◆ Exercise instructions:
1. Duplicate the passage of the Royal Overdrive pedal thread starting at "# Royal Overdrive" and ending at "(Jan 5, 2010)".
2. Continue the Royal Overdrive pedal thread from the point where its final post ends.

# Royal Overdrive by Van Weelden



## Alex (Feb 11, 2006)

wow, great sounding unit. It is interesting how the mini switches are adjusted to a specific amp.


----------



## Cups (Jan 5, 2010)

Very nice. Probably the same price as an amp though?


----------



## sulphur (Jun 2, 2011)

Cups said:


> Very nice. Probably the same price as an amp though?


Just shy of a grand CD, so yes.

Doesn't seem to be a Canadian distributor, not that I'd need one. 8)

Seems like a good idea to make it more useful to more players though.


----------



## Alex (Feb 11, 2006)

sulphur said:


> Just shy of a grand CD, so yes.
> 
> Doesn't seem to be a Canadian distributor, not that I'd need one. 8)
> 
> Seems like a good idea to make it more useful to more players though.


Is it really a grand? I couldn't find any on Reverb.


----------



## sulphur (Jun 2, 2011)

Alex said:


> Is it really a grand? I couldn't find any on Reverb.


The only price that I could find was 549 GBP, which works out to $936.98 CD on my converter.

Van Weelden Royal Overdrive Pedal | Andertons


----------



## Alex (Feb 11, 2006)

sulphur said:


> The only price that I could find was 549 GBP, which works out to $936.98 CD on my converter.
> 
> Van Weelden Royal Overdrive Pedal | Andertons


That includes 20% VAT so it's roughly a modest $US600........+ shipping + HST...that's what I call a Royal with cheese...I bought years ago a Klon for $US350 and sold it (for the same price) as I thought it was too much dough for an OD pedal. I'll have to pass on the Van Weelden.


----------



## sulphur (Jun 2, 2011)

Ah, yes they are imported from the Netherlands.

One reason that I never looked into an Ethos, too much scratch.


----------



## davetcan (Feb 27, 2006)

I stopped watching the video after Jock listed the price


----------



## KapnKrunch (Jul 13, 2016)

I must have spent more than a thousand dollars on cheaper OD.s before finally biting the bullet and buying the STEPHENSON STAGE HOG. I was so impressed that I had him build me an amp and speaker cab as well. That being said, I am now back to inexpensive gear -- the latest being a Beckemer Soloist solid-state amp for a couple of hundred (shipped from Quebec). Funny how I've acquired snobby gear only to go back to the beginning. Having fun with whatever is on hand.


----------



## Alex (Feb 11, 2006)

Well, I overrode my own statement by purchasing one. I have a good friend that owns a Royal Overdrive and with the hype, I decided to take the plunge.

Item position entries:
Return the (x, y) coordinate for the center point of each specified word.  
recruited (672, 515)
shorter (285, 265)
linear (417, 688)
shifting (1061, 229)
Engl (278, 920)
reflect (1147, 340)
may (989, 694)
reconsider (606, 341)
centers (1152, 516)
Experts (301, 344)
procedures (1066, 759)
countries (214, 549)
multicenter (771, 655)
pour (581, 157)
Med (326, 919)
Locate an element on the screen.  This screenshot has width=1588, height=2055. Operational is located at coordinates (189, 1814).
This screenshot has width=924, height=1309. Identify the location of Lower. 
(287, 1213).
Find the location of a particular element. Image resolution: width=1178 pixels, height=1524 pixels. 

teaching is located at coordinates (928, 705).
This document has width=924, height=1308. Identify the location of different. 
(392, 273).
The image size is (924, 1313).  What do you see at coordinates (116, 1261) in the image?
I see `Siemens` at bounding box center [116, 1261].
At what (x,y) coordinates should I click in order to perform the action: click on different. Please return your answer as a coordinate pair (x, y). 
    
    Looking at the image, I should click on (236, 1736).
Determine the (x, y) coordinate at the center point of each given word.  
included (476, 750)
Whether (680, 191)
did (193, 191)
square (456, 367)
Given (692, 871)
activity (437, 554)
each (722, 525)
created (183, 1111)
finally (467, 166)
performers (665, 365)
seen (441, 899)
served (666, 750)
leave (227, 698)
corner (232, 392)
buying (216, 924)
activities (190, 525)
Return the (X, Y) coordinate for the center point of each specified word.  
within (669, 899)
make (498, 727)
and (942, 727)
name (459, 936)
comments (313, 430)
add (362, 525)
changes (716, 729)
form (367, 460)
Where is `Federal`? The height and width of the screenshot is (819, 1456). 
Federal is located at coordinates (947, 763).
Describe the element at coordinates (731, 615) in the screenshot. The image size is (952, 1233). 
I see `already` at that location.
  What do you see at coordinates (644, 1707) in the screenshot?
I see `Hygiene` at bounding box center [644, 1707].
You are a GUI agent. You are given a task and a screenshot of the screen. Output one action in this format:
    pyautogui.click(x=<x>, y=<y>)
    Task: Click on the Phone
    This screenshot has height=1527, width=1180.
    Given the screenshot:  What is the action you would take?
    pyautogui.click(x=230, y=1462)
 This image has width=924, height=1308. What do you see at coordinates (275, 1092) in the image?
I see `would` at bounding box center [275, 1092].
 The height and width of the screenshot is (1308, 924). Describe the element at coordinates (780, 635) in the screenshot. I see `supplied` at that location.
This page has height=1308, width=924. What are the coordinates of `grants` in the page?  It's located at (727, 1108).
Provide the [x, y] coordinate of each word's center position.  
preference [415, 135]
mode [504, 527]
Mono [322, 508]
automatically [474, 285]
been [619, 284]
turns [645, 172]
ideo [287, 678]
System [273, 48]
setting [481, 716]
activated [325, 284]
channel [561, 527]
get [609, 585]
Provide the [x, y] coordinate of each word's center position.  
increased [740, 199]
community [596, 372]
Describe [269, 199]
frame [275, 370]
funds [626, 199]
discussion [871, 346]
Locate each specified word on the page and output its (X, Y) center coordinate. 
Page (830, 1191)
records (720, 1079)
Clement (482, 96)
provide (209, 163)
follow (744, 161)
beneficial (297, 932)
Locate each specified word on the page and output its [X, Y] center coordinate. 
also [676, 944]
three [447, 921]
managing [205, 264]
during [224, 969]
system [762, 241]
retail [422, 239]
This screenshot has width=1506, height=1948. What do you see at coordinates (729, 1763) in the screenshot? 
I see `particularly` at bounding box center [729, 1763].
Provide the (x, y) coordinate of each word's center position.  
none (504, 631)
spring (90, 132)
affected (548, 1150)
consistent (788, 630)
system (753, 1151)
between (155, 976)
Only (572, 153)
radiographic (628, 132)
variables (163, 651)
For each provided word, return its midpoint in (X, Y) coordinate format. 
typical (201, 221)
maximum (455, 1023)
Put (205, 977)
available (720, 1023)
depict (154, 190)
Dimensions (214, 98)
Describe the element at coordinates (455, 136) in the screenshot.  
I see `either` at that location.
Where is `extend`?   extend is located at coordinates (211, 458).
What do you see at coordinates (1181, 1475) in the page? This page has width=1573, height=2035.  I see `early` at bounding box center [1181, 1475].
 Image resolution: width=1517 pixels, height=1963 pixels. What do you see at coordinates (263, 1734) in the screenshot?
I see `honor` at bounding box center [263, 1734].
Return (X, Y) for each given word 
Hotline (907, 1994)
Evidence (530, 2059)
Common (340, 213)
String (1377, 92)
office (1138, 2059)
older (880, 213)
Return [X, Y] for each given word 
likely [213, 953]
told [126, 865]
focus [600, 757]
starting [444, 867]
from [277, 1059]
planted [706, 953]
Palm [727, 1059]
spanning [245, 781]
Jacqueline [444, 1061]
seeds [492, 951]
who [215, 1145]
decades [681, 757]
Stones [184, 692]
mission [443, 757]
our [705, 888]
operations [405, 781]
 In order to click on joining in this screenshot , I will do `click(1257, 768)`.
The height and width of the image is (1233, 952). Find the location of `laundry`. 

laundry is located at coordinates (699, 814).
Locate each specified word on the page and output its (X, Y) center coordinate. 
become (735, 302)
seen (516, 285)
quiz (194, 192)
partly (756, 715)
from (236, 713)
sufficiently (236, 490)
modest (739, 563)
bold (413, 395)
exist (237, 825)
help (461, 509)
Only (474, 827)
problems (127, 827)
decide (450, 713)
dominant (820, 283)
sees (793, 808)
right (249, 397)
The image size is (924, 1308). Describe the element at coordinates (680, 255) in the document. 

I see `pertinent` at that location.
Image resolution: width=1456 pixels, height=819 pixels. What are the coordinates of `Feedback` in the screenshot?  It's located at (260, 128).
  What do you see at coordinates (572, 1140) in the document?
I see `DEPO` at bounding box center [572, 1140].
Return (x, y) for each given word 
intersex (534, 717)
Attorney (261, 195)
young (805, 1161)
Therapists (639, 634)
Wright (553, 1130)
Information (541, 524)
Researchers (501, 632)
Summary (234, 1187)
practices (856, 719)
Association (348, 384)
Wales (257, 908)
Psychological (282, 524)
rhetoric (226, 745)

◆ Answers for the tasks:
1.
# Royal Overdrive by Van Weelden



## Alex (Feb 11, 2006)

wow, great sounding unit. It is interesting how the mini switches are adjusted to a specific amp.


----------



## Cups (Jan 5, 2010)

2.
I spent a couple hours on the first day and was very impressed but wasn't quite sure about the value. The usual characters involved were; my SVL Strat, Les Paul and my PRS running through a Matchless SC-30 and a Tone King imperial Mk II. I tweaked quite a bit and after talking to the same friend and spending more time with, it is an absolutely phenomenal unit. As mentioned in the Pedal Show Dumble episode, the Dumble pedals have a very different sound than a typical tube screamer or other OD and this is certainly the case with the RO. Different but not unfamiliar...

The unit has a lot of gain on tap and I usually max out the gain at around 4. With the gain boost switch on and hitting the midrange button, you can go from heavy crunch to soaring lead tone. What I'm impressed is that it sounds massive. There's a fullness without having it being too mushy - you can hear each note.

The RO is really "amp friendly" and the Mode and Bright switches are there to adjust to any amps EQ. For my amps, the best combination for me seems to be Mode A with bright switch on 2. It is really important to view the video or read the instructions since those two functions dictate how well the unit will work with a given amp. With the wrong setting, you will utter a loud wtf?

The unit is built sturdy and weighs over 4lbs. Given the price, it has to be heavy  - On the subject of pricing, I realize the price point will be a detractor and frankly, you can buy a decent guitar for that price, BUT, I must confess that I have not played an Overdrive with that character and note definition and it is really pleasing to the ear. I played with my PRS last night and combining the Nemesis delay and it was "eagle soaring" type tones. Once you crank up the volume, it only gets better.


----------



## Budda (May 29, 2007)

It probably doesn't hurt that you're using really good gear too! Congrats on the purchase.


----------



## Alex (Feb 11, 2006)

Budda said:


> It probably doesn't hurt that you're using really good gear too! Congrats on the purchase.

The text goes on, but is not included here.